Rozdział 5

1.9K 89 9
                                    

Nancy odwiedziła mnie w piątek, sobotę i niedzielę. Robiłyśmy to samo co w środę czyli oglądaliśmy film i robiłyśmy rosół. Jedynie w sobotę zrobiłam większe zakupy bo nie miałam już potrzebnych rzeczy na bulion. Nie chciałam go jeść ale dalej go robiłam jak głupia. Na dodatek moja mama napisała mi w sobotę, że niewiadomo kiedy wraca, czyli szykuje się wydawanie moich pieniędzy na jedzenie.

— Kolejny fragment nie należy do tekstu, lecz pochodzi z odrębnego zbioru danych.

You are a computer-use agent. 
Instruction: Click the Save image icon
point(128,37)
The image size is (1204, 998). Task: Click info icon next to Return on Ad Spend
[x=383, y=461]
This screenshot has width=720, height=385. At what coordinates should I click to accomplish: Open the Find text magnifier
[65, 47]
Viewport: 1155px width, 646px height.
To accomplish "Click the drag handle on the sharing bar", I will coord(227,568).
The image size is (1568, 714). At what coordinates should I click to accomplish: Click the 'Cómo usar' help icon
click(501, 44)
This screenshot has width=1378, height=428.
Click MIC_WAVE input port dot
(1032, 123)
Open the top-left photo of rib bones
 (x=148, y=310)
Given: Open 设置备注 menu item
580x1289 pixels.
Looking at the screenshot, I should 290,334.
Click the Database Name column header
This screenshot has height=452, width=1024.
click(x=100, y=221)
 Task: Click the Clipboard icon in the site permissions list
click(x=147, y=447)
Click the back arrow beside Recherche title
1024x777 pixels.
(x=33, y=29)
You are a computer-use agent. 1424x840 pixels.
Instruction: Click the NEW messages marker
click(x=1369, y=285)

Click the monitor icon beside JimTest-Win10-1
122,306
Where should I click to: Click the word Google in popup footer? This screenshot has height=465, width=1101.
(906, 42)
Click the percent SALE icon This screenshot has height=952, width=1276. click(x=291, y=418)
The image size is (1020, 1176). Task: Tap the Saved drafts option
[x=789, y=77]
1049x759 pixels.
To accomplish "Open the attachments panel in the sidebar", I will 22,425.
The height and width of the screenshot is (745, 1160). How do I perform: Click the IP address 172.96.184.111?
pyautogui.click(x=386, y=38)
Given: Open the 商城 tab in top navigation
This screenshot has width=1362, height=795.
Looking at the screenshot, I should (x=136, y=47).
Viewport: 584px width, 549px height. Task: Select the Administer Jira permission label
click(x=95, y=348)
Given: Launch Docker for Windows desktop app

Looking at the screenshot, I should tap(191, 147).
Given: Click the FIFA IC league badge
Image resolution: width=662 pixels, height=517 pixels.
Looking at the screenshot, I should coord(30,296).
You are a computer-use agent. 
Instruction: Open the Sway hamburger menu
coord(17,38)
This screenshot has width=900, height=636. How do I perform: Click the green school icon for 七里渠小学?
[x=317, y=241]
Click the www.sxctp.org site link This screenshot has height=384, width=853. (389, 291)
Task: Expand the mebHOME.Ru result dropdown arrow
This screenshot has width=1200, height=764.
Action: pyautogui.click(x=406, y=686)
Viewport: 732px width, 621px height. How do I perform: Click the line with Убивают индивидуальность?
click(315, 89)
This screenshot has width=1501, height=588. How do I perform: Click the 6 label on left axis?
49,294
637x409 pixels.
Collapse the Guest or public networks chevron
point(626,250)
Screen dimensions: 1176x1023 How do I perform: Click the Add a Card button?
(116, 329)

Ale wracając w ten weekend moje uczucia do Nancy urosły, ponieważ wystarczyło tylko, że o niej pomyślę to już mam motylki w brzuchu.
W poniedziałek rano pakowałam śniadanie aż nagle ktoś zadzwonił do drzwi. Byłam zaskoczona bo nikogo nie zapraszałam. Poszłam je otworzyć.
-Hejka Daisy- powiedziała Nancy uśmiechając się do mnie życzliwie.
-H-hejka- poczułam mrowienie w brzuchu- Umawiałyśmy się?
-Nie, dlatego to jest niespodzianka.
-No to ci się udała niespodzianka- zaśmiałam się.
-Mogę wejść?- zapytała.
-Oczywiście.
Nancy weszła do przedpokoju a ja wróciłam do kuchni spakować śniadanie.
-Już spakowałam śniadanie. Ubiorę buty i kurtkę i wtedy możemy iść.
-No dobrze- uśmiechnęła się a ja odwróciłam głowę by nie zauważyła mojego rumieńca. Ona jest taka śliczna...
-Gotowa?- zapytała fioletowłosa.
-Gotowa.
Wyszłyśmy z domu, zamknęłam drzwi i poszłyśmy do szkoły. Szłyśmy w ciszy aż w końcu została przerwana przez obiekt moich westchnień.
-Planujesz coś na sylwestra?
Te pytanie strasznie mnie ździwiło, ponieważ mamy dopiero początek października.
-Jeszcze nic nie planowałam a co?
-No bo może.. - zaczęła się rumienić- chciałabyś u mnie nocować.
Tego się nie spodziewałam. Zaczęło mi się robic gorąco na myśl, że będzie spać razem.
-To jak?- zapytała.
-No spoczko. Raczej będę mogła.
Fioletowłosa uśmiechnęła się tylko i znów nastała cisza. Nie zauważyłam kiedy byłyśmy już w szkole. Do klasy przyszłyśmy punktualnie bo jak siadałyśmy nauczycielka przyszła do naszej klasy.
Lekcje oraz przerwy mijały mi dosyć szybko. Aż na pewnej przerwie podeszła do mnie wysoka dziewczyna. Miała grzywkę oraz brązowe włosy. Po chwili dopiero zwróciłam uwagę, że ma również czerwone końcówki.
-Hejka Daisy- powiedziała uśmiechnięta.
-Hej? Znamy się?
-Nie- dziewczyna zaśmiała się- Jestem Jane z 3a.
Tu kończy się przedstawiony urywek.